**Excerpted passage**
There are differences depending whether you live in England, Scotland or Wales, so do check.
What benefits can you claim if you are a carer?
If you do qualify for Carer’s Allowance, then a ‘carer component’ is applied to your other means-tested benefits too. These include Universal Credit, Pension Credit, Income Support and Council Tax Reduction etc.
If you don’t qualify for Carers Allowance, you may still be able to claim Carer’s Credit or an ‘underlying entitlement’ to Carers Allowance. Consider persevering if you are borderline eligible.
How to claim Carers Allowance
I didn’t apply for Carer’s Allowance, after a benefits check showed I wasn’t eligible, so I’m glad I did that first. Carers’ Allowance, Carers’ Credit and the ‘underlying entitlement’ are complicated to figure out so I recommend you take a step by step approach too:
- First use an online benefits calculator to see if it’s a benefit worth pursuing. (There are other benefits checkers at the bottom of post Attendance Allowance and other financial help)
- If you are not sure, or you and your elder have complex benefits or income that need consideration, speak to your Local Authority’s Carer Support organisation who can help signpost you to help. Find other local help at Advicelocal.uk. Carers UK also do their best to explain Carers’ Allowance. Your local Citizens Advice could be a great source of help with the application too
- If you decide to claim, gather your info/documentation: your contact info, NI number, employment info (most recent payslip or P45), current education course, expenses and bank details, if applicable. And gather the details of the person you care for: their date of birth and NI number
- If you can, claim online as the screening questions beforehand might save valuable time, You apply through the UK central government office for Carers Allowance. This website will have the most up-to-date info too.
- Set aside a quiet day or two, as it will be inevitably slow going
- Try and send all info, including any supporting info altogether (to minimise processing delays/mix ups)

**Recorded information**
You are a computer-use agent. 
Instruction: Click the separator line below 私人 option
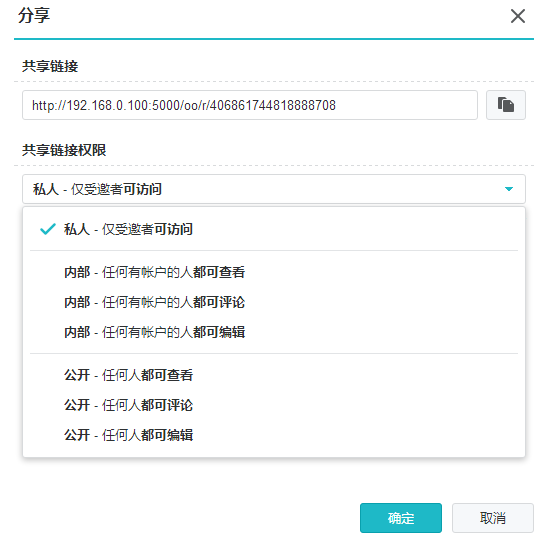pyautogui.click(x=274, y=250)
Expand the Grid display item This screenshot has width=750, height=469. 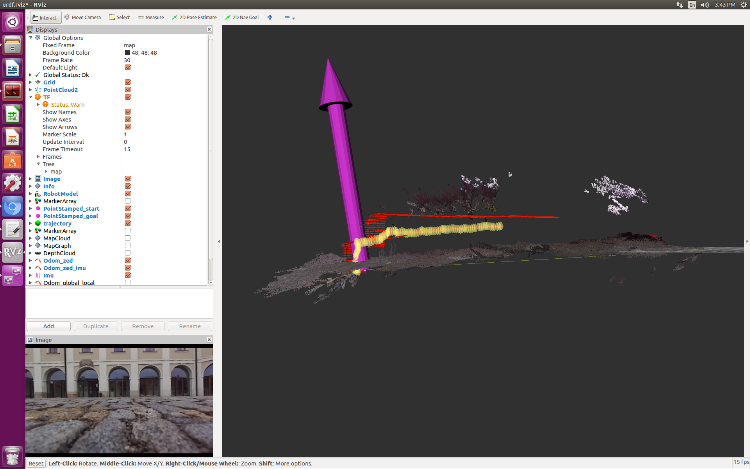point(31,82)
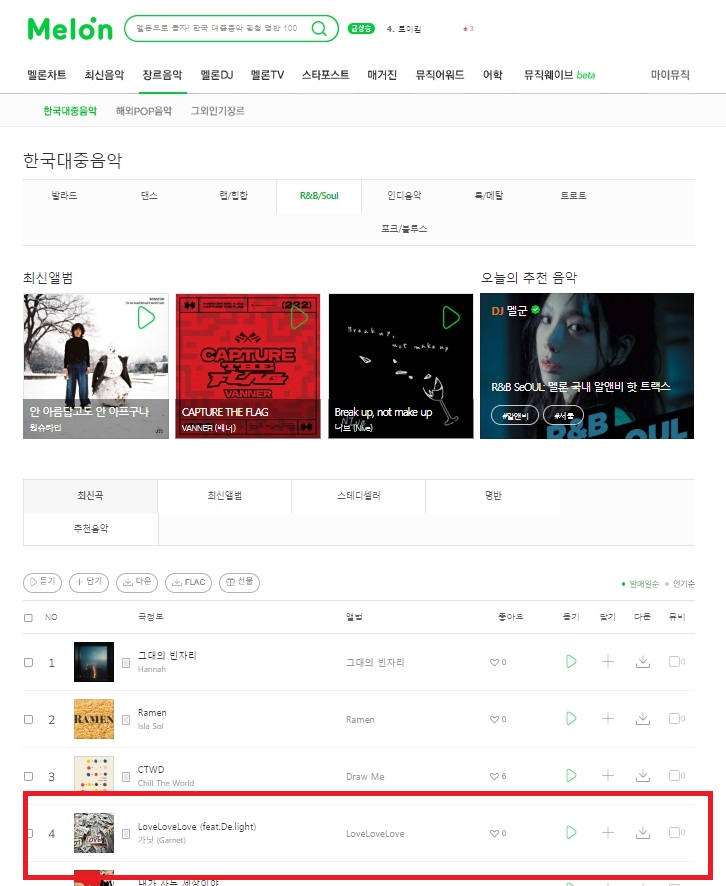Image resolution: width=726 pixels, height=886 pixels.
Task: Play the CAPTURE THE FLAG album
Action: pos(299,318)
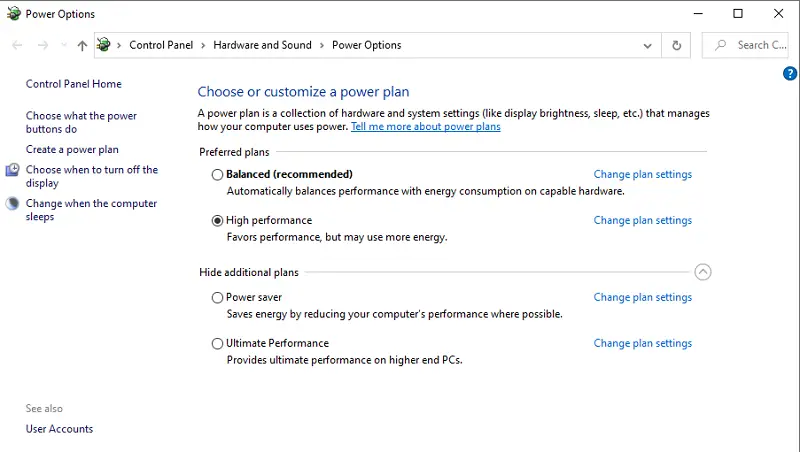Click the Power Options icon in address bar
800x452 pixels.
(x=104, y=45)
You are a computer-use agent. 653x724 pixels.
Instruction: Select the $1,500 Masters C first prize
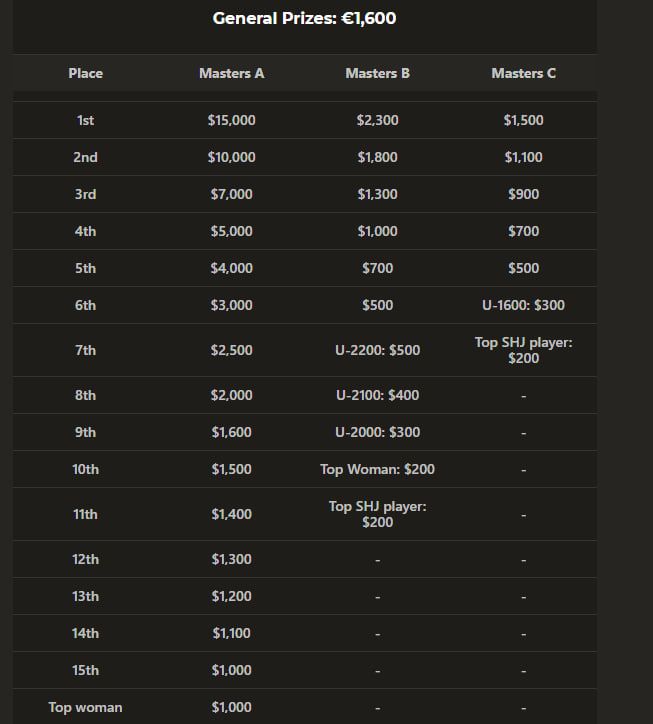(523, 120)
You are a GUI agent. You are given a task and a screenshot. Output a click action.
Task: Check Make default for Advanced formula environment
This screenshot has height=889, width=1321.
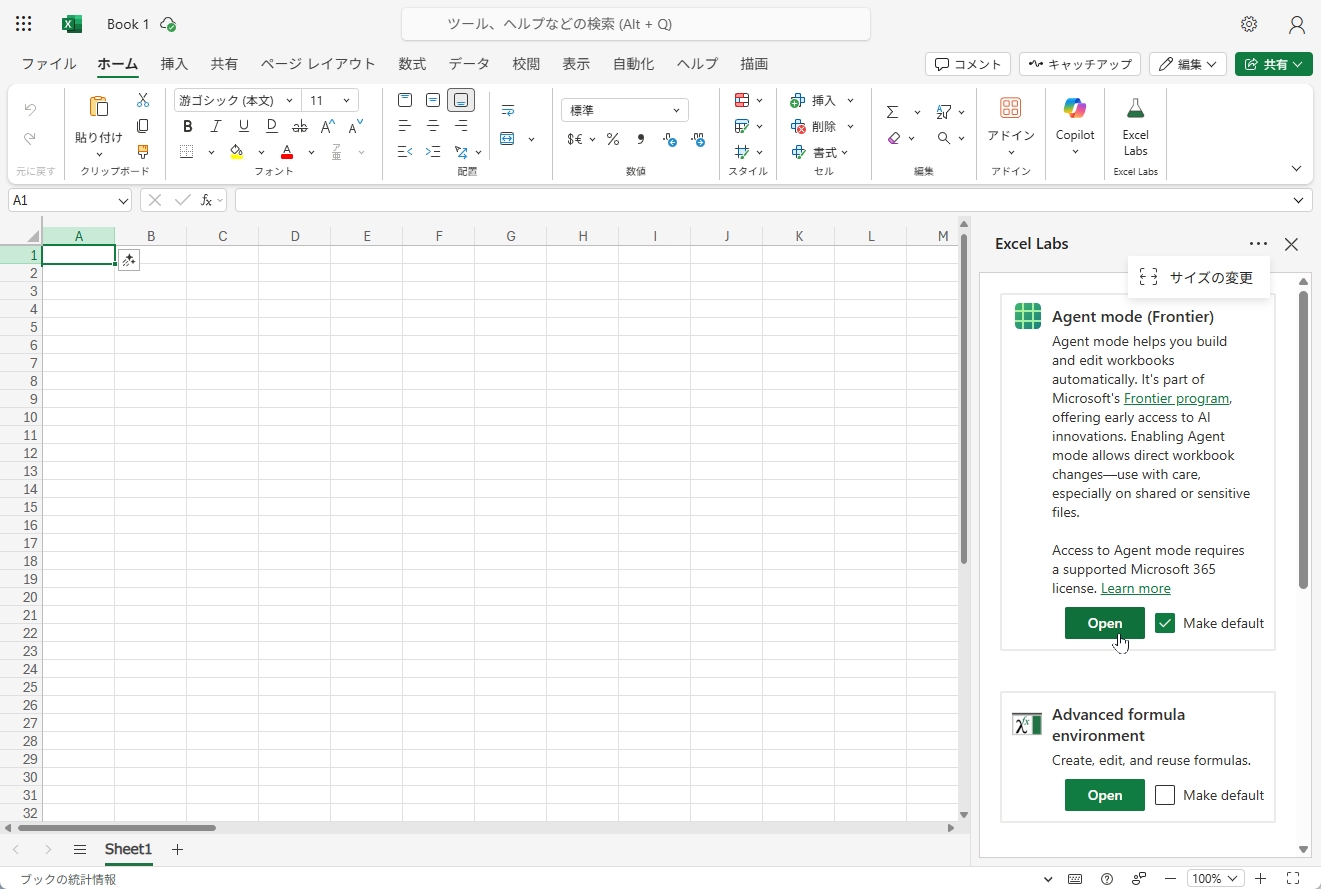[1164, 795]
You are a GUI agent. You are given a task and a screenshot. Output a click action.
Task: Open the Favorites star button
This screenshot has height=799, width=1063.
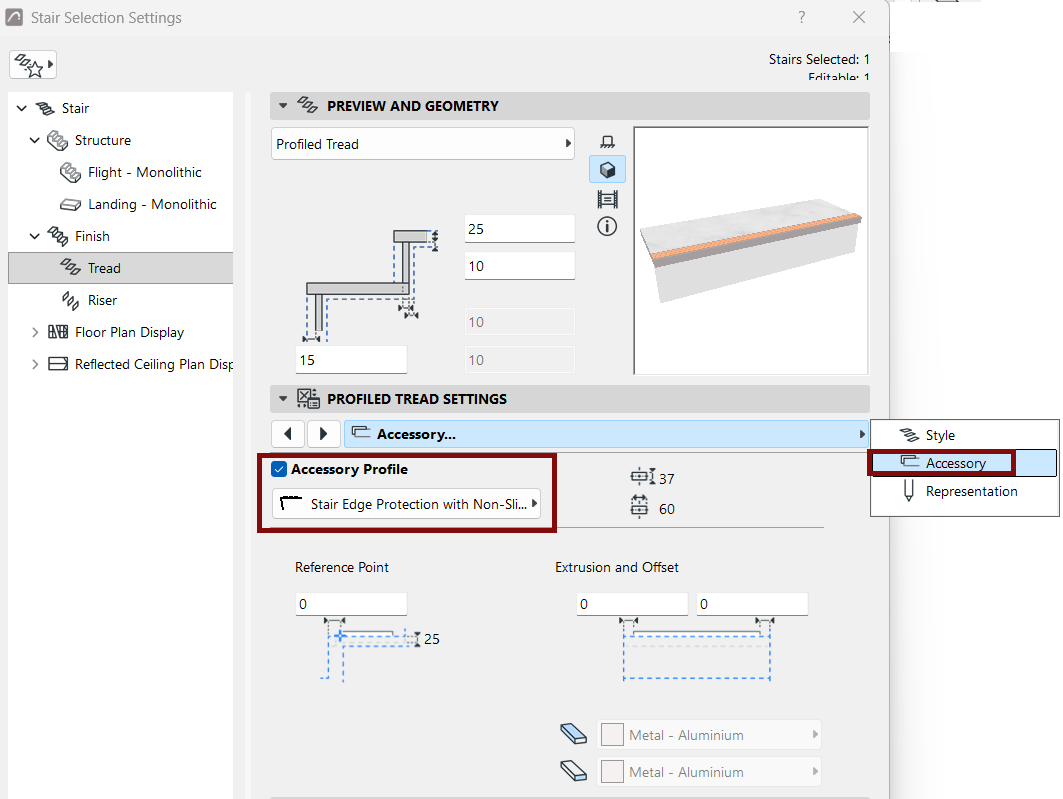coord(33,65)
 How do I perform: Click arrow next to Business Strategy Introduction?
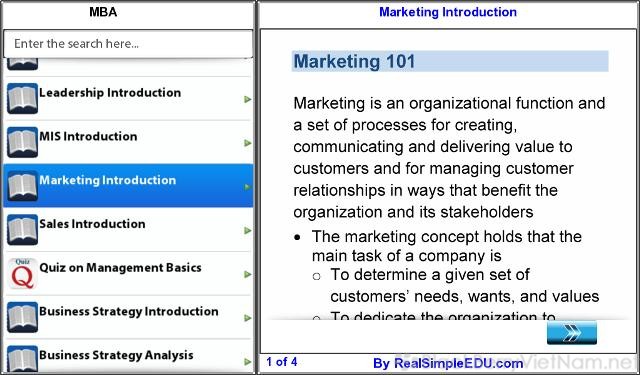pos(247,318)
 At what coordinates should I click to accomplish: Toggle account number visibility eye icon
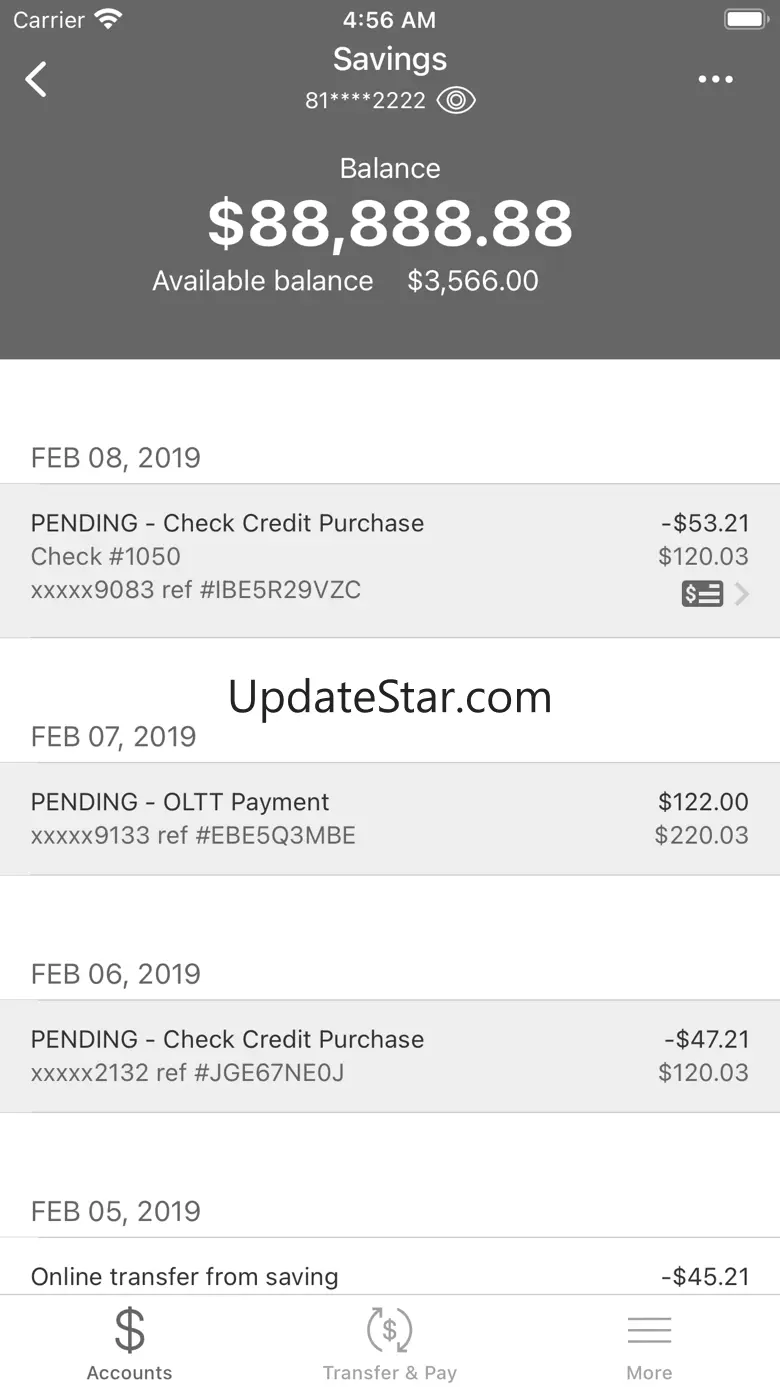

**Action item A**
Based on the passage on Carer's Allowance, say whether each statement agrees with it. Answer yes or no for each, quoting the words that decide it.
(i) The writer applied for Carer's Allowance after a benefits check.
(ii) Readers are advised to send all their information together to reduce processing delays.
(iii) Pension Credit is among the means-tested benefits that the carer component is applied to.
**Action item B**
Rewrite the passage on Carer's Allowance from "How to claim" up to and including "other financial help)", changing "online benefits calculator" to "online eligibility calculator".
**Action item C**
Extend the passage on Carer's Allowance past its final line.

**Result A**
(i) No. "I didn’t apply for Carer’s Allowance, after a benefits check showed I wasn’t eligible"
(ii) Yes. "Try and send all info, including any supporting info altogether (to minimise processing delays/mix ups)"
(iii) Yes. "These include Universal Credit, Pension Credit, Income Support and Council Tax Reduction etc."

**Result B**
How to claim Carers Allowance
I didn’t apply for Carer’s Allowance, after a benefits check showed I wasn’t eligible, so I’m glad I did that first. Carers’ Allowance, Carers’ Credit and the ‘underlying entitlement’ are complicated to figure out so I recommend you take a step by step approach too:
- First use an online eligibility calculator to see if it’s a benefit worth pursuing. (There are other benefits checkers at the bottom of post Attendance Allowance and other financial help)

**Result C**
- Keep a record of your application and any documents you have attached or sent
- After applying, leave it a week, then contact the Carer’s Allowance Unit (0800 731 0297 M-F 8am-6pm) to check they have received your application safely. They can also help you with your claim, but can have long ‘on-hold’ times so try to call out of peak times.
- Ongoing, update the Carer’s Allowance Unit with any changes in your income.
You can backdate your claim by up to three months if you and the person you care for qualified in that period. Carers Allowance can take 13 to 15 weeks to come through, so apply asap.
What benefits am I entitled to?
Checking the benefits you’re entitled to is worth your while, as every year billions of pounds of benefits go unclaimed in the UK. Largely because it’s not clear what we’re all eligible for and it’s easy to become frustrated or exhausted by the application process.
Age UK estimated in April 2017 that there was £3.5m of unclaimed Pension Credit and Housing Benefit owed, yet unclaimed by older people every year. Make sure you and your elder claim what is due to you.
Carers Allowance is very low, arguably insultingly low, especially nowadays. It’s a topic of hard debate and advocacy for the millions of unpaid, family carers who are keeping their relatives well at home (and out of hospital, reducing pressure on the strained NHS).
Please do run a benefits check and at the very least find out if your elder qualifies for the non-means-tested Attendance Allowance and other financial help. Especially if you’re funding some of their expenses right now. Good luck.